Foto: Divulgação
As propostas enviadas a influenciadores e parlamentares para publicações nas redes sociais defendendo Daniel Vorcaro e o Banco Master e fazendo críticas à atuação do Banco Central (BC), envolviam pagamentos milionários, segundo fontes.
A CNN conversou com pessoas procuradas por André Salvador, que se apresentava como integrante de um "projeto de comunicação e PR para gestão de crise para um executivo do mercado financeiro". Em um documento a que a CNN teve acesso, o "projeto estratégico" em questão era chamado de "Projeto DV" - que fontes acreditam se referir à sigla do nome de Daniel Vorcaro.

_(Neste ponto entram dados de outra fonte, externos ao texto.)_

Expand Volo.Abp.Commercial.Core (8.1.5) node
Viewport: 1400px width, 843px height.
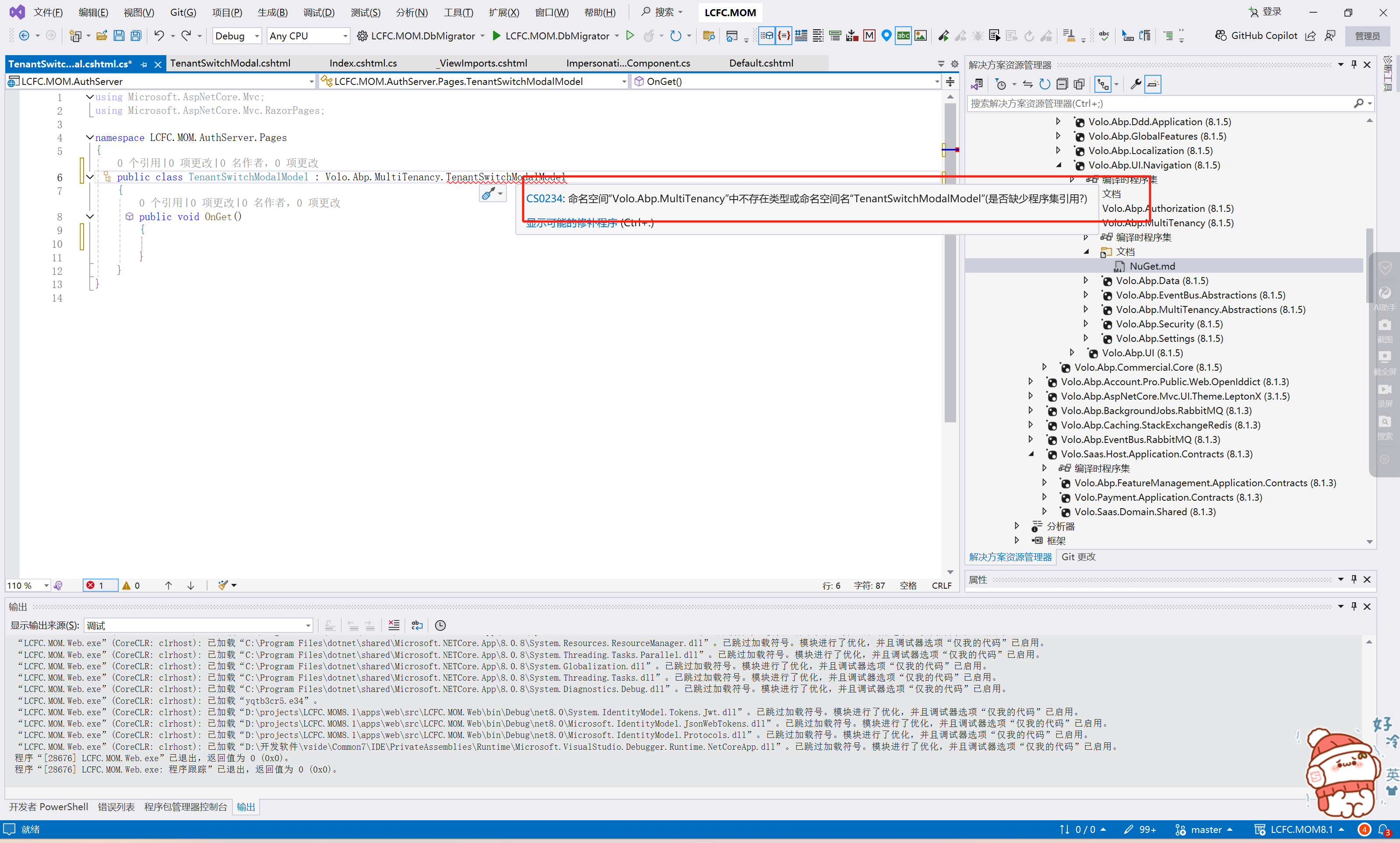pyautogui.click(x=1045, y=367)
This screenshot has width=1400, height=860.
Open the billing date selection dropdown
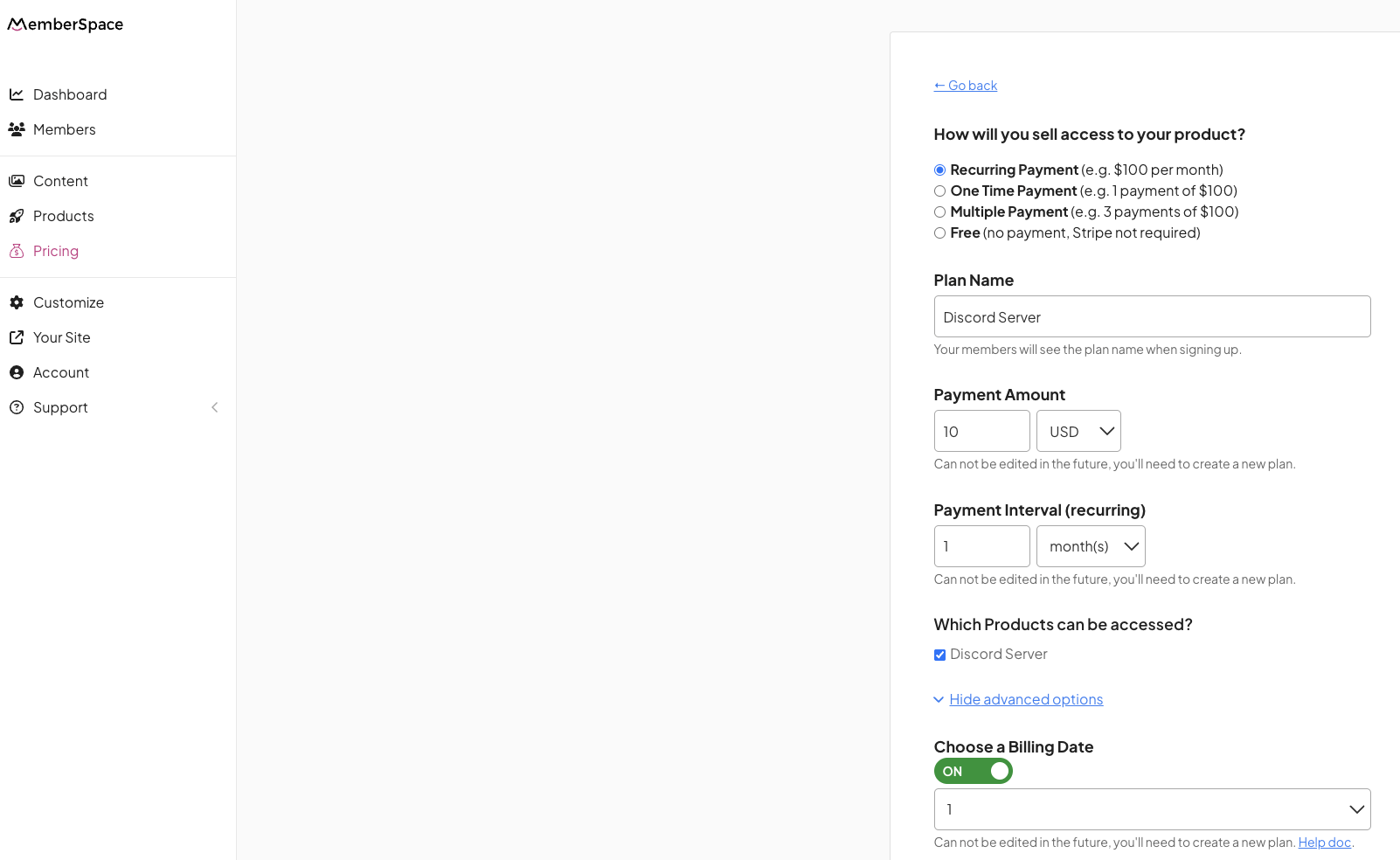(x=1151, y=808)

Os contratos previam cláusulas de sigilo absoluto, para evitar vazamento do plano estratégico, e - em ao menos em um deles - a multa por violação da confidencialidade chegava aos R$ 800 mil.
André Salvador chegou a enviar, em uma das abordagens, referências de como deveriam ser os vídeos em questão. Os materiais que chegaram a ser publicados - e permanecem no ar até o momento da publicação dessa reportagem - trazem suspeitas e ataques à atuação do BC e afirmam que o "sucesso do Banco Master incomodava muita gente grande".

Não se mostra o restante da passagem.